From a content perspective this can lead to the platform operator’s content getting a better position, but AI can also be utilised by advertisers.
Stephenson points out that, once again, context is key: “Contextual advertising is clearly an area of opportunity. For example, if the last scene before an ad break was distressing, AI could display ads offering tissues or ice-cream during the break. This is very of-the-moment experience which starts to really fine tune the idea of personalisation.”
While Stephenson’s example is fairly innocuous, many consumers are uneasy about data capture and companies selling their data.
Ducker once again favours erring on the side of caution, but believes that “customers understand and appreciate this, particularly when operators, as trusted brands, behave in a way that is transparent and open”.
“Data tracking is a sensitive subject, but the recent introduction of GDPR has really helped drive consumer awareness and understanding, and operators must now be much clearer about how and why customer data is being used. For responsible operators this can only be a good thing, and in embracing these changes we now have a fantastic opportunity to be clear about the benefits of personalised services,” he says.
One of the biggest challenges facing the digital TV industry in this cord-cutting era is churn, and this is something that AI is also helping to mitigate.
“Today it’s much easier to get hold of data, but understanding what the data is actually telling us and getting value from it can be more challenging,” notes Cardozo. “Continually training models can take time while stakeholders want the business benefits realised relatively quickly. There is also still some way to go before predictions can be guaranteed to be 100% accurate. If customers don’t feel listened to or they feel the experience is no longer tailored to them then that could change their whole view of what they are paying for.”
Ambrozic believes that AI has a significant role to play in providing added context to churn and helping to prevent it.
“We don’t just want to know the fact that they may churn and give a prediction score for their propensity to churn, we also want to know why. If we can understand why, we can start to engage behaviours or drive a change in the behaviours that may actually impact their propensity to churn.
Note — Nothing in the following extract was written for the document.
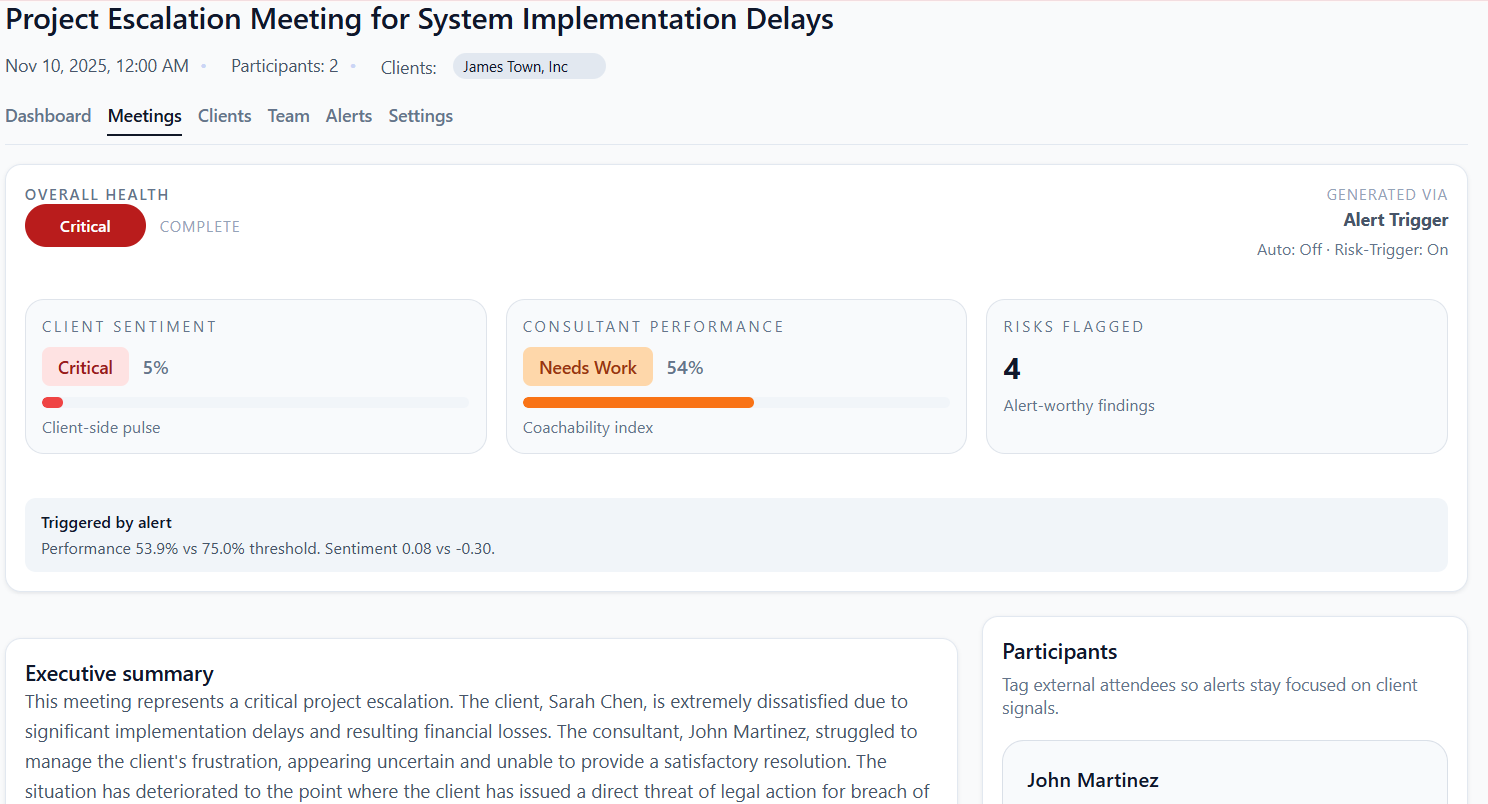Click the James Town, Inc client chip
The height and width of the screenshot is (804, 1488).
click(528, 66)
This is where we see the utilisation of personalisation and strong metadata taking us,” she says.
“We can identify with a fair degree of accuracy individuals that have a propensity to churn, break that down and say the reason why we think these individuals are going to churn. From there, we can then feed that back to the marketing department and say ‘you might need to do some targeted outreach with these individuals to make them aware of content that is actually quite appropriate to them’.”
Whether it is cutting churn or enhancing content discovery, AI is already having a huge, and arguably irreversible, effect on how the user experiences TV.
While rules and regulations around data are likely to come under more scrutiny in the coming years in a post-Cambridge Analytica world, AI is here to stay. For operators, it is up to them to create a compelling user experience and earn the patronage of their users.